What you have to do:
From the records below, extract only the lines running from the line with "Click 重置密码 for" to the line with "Given: Click info icon next to I-061665", both lines included, reproducing them exactly.

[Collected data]
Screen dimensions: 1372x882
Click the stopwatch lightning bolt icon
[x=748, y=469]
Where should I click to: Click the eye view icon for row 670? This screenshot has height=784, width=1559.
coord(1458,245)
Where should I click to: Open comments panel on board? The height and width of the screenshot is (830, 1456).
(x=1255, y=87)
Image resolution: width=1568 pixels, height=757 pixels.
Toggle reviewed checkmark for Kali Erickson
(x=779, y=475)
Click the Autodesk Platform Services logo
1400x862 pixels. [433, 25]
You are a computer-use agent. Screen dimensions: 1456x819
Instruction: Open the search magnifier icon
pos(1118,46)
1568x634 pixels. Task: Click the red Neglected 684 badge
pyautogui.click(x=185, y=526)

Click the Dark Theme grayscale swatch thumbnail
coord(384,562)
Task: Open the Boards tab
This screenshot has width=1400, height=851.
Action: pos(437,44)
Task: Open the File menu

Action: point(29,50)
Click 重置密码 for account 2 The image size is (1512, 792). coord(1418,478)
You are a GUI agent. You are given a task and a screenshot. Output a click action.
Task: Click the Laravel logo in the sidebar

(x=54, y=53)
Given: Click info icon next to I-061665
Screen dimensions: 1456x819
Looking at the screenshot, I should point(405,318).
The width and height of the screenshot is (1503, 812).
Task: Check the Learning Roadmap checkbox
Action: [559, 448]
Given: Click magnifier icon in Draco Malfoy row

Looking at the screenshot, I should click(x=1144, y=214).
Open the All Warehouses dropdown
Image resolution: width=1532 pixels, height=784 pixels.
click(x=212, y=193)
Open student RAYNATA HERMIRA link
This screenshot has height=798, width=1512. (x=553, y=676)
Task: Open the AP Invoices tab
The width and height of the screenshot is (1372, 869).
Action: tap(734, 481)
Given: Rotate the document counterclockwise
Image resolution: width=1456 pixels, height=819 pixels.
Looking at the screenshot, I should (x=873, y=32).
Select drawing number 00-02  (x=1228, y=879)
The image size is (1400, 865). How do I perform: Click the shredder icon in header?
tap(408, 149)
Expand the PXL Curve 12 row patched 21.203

Solution:
Click 重置密码 for account 2 The image size is (1512, 792). coord(1418,478)
You are a GUI agent. You are given a task and a screenshot. Output a click action.
Task: Click the Laravel logo in the sidebar

(x=54, y=53)
Given: Click info icon next to I-061665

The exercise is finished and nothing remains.